"I was tiny, I was two years old. We didn't return until after the age of 48. My mother learned from the letter that her father had died here. And she really wanted to go home. However, Berlin did not give us any documents, everything was gone. We had no documents; we were completely without any resources. They were already counting on us to stay there, to turn us into Germans. When the pastor saw that his mother was brave, he asked her, whether she dared to cross the border with me illegally, that he had smugglers across the border. It so it happened that as we went with my mother, it was dark... it was already dark, the Ore Mountains up there, as the Czech Republic crosses to the German border, so there are deep forests. And we went that way with my mother and the headlights from the car against us. So Mom jumped into the ditch with me so she wouldn't catch us, and we stayed in that deep forest that night. They really caught us and it was the Czechs. My mother served them there for more than a week, served them on the border for about fourteen days, and in the meantime it was up to the ministry and the embassy in Germany to see if we were really Czechs. Well, in the end it was explained, in the end everything settled down and my uncle, the only one here in Opava, was the only one in the family with a car. So, he came to those borders to fetch us."
"They placed my mother on the farm as a maid. It was all sorts of things because the farm owner was not a good person. She made her mother know a lot that we were not Germans, that she was a maid. My mother went to church, there was a bit of it, there was a church in that village and my mother sang nicely, so the pastor wanted her to sing there as well. However, she asked for permission back, as was the end of the war, she wanted to go back home, that we were Czech, that we did not belong to Germany, that we wanted to go home. My father was not allowed to write at all so that she could write, so the pastor was so kind that my mother sent letters to the Czech Republic through him, and only after a year did my father find out where we were. It was really that cruel."
"In Opava and the Germans rioted here at the end of the war, because they had already seen that they probably lost the war. And I had a grandmother who married a German. My mother and I were visiting her, and now suddenly the Germans broke in with pistols, and now that we didn't ask much, they drove us to the train station at the eastern station. And it was called the last transport in Opava. Grandma was taken too, and then we were leaving. We didn't know where, no one knew anything. My dad didn't even know what was going on. We left, we couldn't leave a message, nothing. And my father didn't know where we were the whole year. And we went and my mother and I both got sick on that transport. I got a high fever. Then somewhere the train stopped and Grandma wanted to get some water to bring me. However, the train started, Grandma was running, and the other train ran over her legs. She died and my mother and I went on. Finally, the doctor told us that we had typhus. So they put us in the infirmary. And they thought, They will die. But my mother and I really got away with it."
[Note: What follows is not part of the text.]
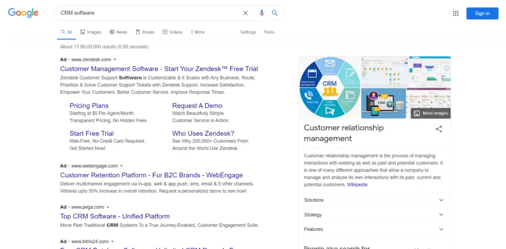Open the Zendesk Pricing Plans link
This screenshot has height=249, width=506.
click(89, 106)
Annelies Klapetková was born on September 27, 1943 in Opava. Towards the end of World War II, the Germans loaded her mother and grandmother into transport. Grandmother died on the way, her mother became a maid in Germany. After the war, they found themselves in Germany without an documents; a local priest helped to establish contact with their father, who remained in Opava and did not know the fate of the family at first. They returned with their mother only after 1948, when they crossed the border illegally. Annelies wanted to be a kindergarten teacher, but she could not play an musical instrument, so she trained as a hairdresser. She married, her husband worked in a waterworks. After a while, they moved to the village of Slavkov u Opavy, where they built a house.